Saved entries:
*** Block opens ***

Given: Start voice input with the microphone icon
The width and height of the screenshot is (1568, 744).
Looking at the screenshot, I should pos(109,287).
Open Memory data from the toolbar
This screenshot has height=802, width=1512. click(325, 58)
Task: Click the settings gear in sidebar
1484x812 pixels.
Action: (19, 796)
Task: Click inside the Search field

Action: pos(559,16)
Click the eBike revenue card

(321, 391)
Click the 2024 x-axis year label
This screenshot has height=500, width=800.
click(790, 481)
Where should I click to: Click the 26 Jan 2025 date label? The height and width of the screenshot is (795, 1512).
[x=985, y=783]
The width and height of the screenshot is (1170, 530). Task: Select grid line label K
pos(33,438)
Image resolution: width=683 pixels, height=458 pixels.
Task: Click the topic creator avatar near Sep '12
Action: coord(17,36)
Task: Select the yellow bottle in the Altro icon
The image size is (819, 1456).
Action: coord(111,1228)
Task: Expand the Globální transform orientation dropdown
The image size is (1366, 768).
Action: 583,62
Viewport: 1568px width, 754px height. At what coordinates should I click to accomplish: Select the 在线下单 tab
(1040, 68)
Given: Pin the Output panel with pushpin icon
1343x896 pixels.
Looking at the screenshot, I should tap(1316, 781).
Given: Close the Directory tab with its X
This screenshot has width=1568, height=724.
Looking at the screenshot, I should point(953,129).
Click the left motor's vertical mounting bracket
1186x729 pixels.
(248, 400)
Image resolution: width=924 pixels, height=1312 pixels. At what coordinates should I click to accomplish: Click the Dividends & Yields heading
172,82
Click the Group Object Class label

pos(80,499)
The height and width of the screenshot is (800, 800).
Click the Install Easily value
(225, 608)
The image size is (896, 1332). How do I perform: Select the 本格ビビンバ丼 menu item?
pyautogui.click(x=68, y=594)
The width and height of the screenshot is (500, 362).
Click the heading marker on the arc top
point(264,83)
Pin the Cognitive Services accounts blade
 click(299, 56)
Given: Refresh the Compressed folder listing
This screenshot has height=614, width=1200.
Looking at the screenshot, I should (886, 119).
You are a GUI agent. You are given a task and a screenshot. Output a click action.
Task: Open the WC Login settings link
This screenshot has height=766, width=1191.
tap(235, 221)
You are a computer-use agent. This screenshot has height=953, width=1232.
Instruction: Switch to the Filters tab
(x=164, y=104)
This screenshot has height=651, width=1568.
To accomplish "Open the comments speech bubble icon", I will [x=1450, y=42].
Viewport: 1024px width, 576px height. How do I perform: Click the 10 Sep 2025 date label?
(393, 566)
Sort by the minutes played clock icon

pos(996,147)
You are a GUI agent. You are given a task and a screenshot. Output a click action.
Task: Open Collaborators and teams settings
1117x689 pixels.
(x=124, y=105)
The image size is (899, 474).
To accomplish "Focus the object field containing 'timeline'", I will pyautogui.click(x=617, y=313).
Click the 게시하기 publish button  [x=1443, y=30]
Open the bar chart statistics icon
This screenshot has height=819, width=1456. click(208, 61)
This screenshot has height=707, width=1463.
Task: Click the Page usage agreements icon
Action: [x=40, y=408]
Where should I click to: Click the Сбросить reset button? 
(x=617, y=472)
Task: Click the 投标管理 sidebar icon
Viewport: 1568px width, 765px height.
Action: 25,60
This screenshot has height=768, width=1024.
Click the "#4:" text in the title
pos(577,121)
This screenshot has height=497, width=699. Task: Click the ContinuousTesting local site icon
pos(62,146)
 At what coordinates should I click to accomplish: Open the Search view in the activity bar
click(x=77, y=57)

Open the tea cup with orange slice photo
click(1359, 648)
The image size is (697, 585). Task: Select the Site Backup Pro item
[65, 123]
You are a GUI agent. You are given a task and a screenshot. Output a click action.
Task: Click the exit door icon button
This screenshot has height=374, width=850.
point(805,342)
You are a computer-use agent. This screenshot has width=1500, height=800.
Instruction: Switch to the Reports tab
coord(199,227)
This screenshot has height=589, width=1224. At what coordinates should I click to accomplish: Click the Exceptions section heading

*** Block closes ***

Task statement:
Line by line, restate the data exactly.

Expected output:
Given: Start voice input with the microphone icon
The width and height of the screenshot is (1568, 744).
Looking at the screenshot, I should pos(109,287).
Open Memory data from the toolbar
This screenshot has height=802, width=1512. click(325, 58)
Task: Click the settings gear in sidebar
1484x812 pixels.
Action: (19, 796)
Task: Click inside the Search field

Action: pos(559,16)
Click the eBike revenue card

(321, 391)
Click the 2024 x-axis year label
This screenshot has height=500, width=800.
click(790, 481)
Where should I click to: Click the 26 Jan 2025 date label? The height and width of the screenshot is (795, 1512).
[x=985, y=783]
The width and height of the screenshot is (1170, 530). Task: Select grid line label K
pos(33,438)
Image resolution: width=683 pixels, height=458 pixels.
Task: Click the topic creator avatar near Sep '12
Action: coord(17,36)
Task: Select the yellow bottle in the Altro icon
The image size is (819, 1456).
Action: coord(111,1228)
Task: Expand the Globální transform orientation dropdown
The image size is (1366, 768).
Action: 583,62
Viewport: 1568px width, 754px height. At what coordinates should I click to accomplish: Select the 在线下单 tab
(1040, 68)
Given: Pin the Output panel with pushpin icon
1343x896 pixels.
Looking at the screenshot, I should tap(1316, 781).
Given: Close the Directory tab with its X
This screenshot has width=1568, height=724.
Looking at the screenshot, I should point(953,129).
Click the left motor's vertical mounting bracket
1186x729 pixels.
(248, 400)
Image resolution: width=924 pixels, height=1312 pixels. At what coordinates should I click to accomplish: Click the Dividends & Yields heading
172,82
Click the Group Object Class label

pos(80,499)
The height and width of the screenshot is (800, 800).
Click the Install Easily value
(225, 608)
The image size is (896, 1332). How do I perform: Select the 本格ビビンバ丼 menu item?
pyautogui.click(x=68, y=594)
The width and height of the screenshot is (500, 362).
Click the heading marker on the arc top
point(264,83)
Pin the Cognitive Services accounts blade
 click(299, 56)
Given: Refresh the Compressed folder listing
This screenshot has height=614, width=1200.
Looking at the screenshot, I should (886, 119).
You are a GUI agent. You are given a task and a screenshot. Output a click action.
Task: Open the WC Login settings link
This screenshot has height=766, width=1191.
tap(235, 221)
You are a computer-use agent. This screenshot has height=953, width=1232.
Instruction: Switch to the Filters tab
(x=164, y=104)
This screenshot has height=651, width=1568.
To accomplish "Open the comments speech bubble icon", I will [x=1450, y=42].
Viewport: 1024px width, 576px height. How do I perform: Click the 10 Sep 2025 date label?
(393, 566)
Sort by the minutes played clock icon

pos(996,147)
You are a GUI agent. You are given a task and a screenshot. Output a click action.
Task: Open Collaborators and teams settings
1117x689 pixels.
(x=124, y=105)
The image size is (899, 474).
To accomplish "Focus the object field containing 'timeline'", I will pyautogui.click(x=617, y=313).
Click the 게시하기 publish button  [x=1443, y=30]
Open the bar chart statistics icon
This screenshot has height=819, width=1456. click(208, 61)
This screenshot has height=707, width=1463.
Task: Click the Page usage agreements icon
Action: [x=40, y=408]
Where should I click to: Click the Сбросить reset button? 
(x=617, y=472)
Task: Click the 投标管理 sidebar icon
Viewport: 1568px width, 765px height.
Action: 25,60
This screenshot has height=768, width=1024.
Click the "#4:" text in the title
pos(577,121)
This screenshot has height=497, width=699. Task: Click the ContinuousTesting local site icon
pos(62,146)
 At what coordinates should I click to accomplish: Open the Search view in the activity bar
click(x=77, y=57)

Open the tea cup with orange slice photo
click(1359, 648)
The image size is (697, 585). Task: Select the Site Backup Pro item
[65, 123]
You are a GUI agent. You are given a task and a screenshot. Output a click action.
Task: Click the exit door icon button
This screenshot has height=374, width=850.
point(805,342)
You are a computer-use agent. This screenshot has width=1500, height=800.
Instruction: Switch to the Reports tab
coord(199,227)
This screenshot has height=589, width=1224. At what coordinates should I click to accomplish: Click the Exceptions section heading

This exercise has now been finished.